What lines in the data hold the string "yellow"? Show them.

Collection entries
════════

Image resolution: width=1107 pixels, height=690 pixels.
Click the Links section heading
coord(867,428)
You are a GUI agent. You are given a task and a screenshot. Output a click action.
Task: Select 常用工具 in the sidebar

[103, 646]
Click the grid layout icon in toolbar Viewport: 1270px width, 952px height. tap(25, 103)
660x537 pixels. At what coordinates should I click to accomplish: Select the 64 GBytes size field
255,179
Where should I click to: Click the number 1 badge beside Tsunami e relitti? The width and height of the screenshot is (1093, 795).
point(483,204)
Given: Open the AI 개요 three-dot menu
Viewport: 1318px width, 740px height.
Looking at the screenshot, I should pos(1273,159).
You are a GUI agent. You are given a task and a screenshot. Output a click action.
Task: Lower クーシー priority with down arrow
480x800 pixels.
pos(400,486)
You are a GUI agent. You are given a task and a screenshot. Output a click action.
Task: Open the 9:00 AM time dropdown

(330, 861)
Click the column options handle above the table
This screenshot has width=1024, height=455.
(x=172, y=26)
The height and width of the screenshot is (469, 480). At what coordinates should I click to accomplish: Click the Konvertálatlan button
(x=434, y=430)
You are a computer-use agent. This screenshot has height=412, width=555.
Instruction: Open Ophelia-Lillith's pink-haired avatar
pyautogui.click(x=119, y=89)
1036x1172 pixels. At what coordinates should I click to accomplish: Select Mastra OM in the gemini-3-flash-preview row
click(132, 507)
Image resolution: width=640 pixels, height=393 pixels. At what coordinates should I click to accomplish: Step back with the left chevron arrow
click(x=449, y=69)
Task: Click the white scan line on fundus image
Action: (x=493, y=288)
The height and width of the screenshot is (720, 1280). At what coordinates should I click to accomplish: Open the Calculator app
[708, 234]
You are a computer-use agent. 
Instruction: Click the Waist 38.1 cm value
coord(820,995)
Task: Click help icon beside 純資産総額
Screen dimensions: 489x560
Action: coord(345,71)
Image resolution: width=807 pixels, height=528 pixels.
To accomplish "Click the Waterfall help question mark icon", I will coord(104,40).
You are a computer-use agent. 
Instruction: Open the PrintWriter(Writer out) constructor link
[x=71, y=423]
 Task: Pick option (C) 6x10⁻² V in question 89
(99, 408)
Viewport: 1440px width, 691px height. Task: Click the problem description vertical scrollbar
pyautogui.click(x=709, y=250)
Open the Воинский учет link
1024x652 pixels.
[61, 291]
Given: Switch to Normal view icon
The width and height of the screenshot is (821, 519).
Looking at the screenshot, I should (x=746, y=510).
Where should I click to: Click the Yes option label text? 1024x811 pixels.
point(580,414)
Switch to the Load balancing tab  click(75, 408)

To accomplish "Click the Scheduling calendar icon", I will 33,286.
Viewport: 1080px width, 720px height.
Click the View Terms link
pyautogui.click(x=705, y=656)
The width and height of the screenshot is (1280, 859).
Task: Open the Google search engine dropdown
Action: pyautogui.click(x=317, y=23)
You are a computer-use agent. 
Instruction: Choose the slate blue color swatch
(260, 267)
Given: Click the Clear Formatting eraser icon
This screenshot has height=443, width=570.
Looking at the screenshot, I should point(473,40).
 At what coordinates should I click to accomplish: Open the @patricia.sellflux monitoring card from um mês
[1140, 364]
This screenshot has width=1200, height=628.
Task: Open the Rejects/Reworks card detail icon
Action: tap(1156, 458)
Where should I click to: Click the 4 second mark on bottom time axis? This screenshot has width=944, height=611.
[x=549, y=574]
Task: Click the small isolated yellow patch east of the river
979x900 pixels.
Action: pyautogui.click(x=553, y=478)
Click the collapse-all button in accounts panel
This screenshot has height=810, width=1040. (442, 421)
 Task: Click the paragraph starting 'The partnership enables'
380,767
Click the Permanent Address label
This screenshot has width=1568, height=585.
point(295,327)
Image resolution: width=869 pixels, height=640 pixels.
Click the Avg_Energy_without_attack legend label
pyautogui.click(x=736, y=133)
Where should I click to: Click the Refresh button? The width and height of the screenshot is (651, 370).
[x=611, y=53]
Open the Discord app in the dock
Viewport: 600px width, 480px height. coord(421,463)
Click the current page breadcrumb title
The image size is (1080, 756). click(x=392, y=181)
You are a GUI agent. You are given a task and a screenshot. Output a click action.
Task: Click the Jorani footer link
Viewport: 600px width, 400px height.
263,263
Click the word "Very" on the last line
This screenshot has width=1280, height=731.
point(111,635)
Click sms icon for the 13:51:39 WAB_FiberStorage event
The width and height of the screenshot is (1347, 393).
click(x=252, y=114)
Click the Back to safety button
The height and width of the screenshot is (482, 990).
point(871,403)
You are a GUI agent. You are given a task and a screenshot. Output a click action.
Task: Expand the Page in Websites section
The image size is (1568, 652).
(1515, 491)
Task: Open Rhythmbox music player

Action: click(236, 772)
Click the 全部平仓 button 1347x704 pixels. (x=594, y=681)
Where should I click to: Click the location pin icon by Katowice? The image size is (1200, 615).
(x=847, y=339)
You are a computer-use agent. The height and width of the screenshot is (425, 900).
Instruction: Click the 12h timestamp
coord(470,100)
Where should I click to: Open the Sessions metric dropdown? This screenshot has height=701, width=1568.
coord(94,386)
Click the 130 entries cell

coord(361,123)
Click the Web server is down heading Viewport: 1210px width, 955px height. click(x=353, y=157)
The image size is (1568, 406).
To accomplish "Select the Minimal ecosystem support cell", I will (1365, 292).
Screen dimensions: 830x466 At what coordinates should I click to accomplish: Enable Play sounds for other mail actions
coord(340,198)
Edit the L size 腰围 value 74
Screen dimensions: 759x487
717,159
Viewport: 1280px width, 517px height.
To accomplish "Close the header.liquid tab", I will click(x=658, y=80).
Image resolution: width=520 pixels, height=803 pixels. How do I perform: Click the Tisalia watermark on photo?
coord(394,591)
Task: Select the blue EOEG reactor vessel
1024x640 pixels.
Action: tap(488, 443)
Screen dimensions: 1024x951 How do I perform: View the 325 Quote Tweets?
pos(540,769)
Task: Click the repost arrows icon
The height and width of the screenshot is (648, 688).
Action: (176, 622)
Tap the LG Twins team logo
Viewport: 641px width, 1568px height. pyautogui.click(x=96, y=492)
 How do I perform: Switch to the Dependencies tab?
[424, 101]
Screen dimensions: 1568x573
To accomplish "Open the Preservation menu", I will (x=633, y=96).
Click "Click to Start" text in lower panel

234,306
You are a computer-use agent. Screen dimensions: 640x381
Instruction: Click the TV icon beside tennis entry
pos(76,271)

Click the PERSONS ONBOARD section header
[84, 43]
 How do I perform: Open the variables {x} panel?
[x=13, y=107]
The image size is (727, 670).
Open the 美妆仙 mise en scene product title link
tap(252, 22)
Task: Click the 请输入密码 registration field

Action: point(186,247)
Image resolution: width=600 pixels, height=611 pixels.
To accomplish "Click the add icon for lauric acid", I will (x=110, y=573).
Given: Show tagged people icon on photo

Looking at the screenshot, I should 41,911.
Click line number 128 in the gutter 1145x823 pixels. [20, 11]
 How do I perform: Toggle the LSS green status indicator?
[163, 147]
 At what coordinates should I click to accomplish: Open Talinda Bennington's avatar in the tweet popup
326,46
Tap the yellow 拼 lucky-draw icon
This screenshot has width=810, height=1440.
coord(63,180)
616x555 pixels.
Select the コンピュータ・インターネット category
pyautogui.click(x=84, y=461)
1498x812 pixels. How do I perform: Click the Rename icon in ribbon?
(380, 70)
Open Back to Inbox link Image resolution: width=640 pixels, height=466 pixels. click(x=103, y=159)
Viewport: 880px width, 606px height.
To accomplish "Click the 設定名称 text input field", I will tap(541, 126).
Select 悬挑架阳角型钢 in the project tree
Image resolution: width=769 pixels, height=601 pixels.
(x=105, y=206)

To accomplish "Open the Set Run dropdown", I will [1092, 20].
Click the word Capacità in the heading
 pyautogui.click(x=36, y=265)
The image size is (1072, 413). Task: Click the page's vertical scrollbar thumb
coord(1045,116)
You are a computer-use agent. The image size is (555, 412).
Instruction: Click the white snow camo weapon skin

════════

> [EXERCISE SOLUTION]
Task: Click the small isolated yellow patch east of the river
Tap the yellow 拼 lucky-draw icon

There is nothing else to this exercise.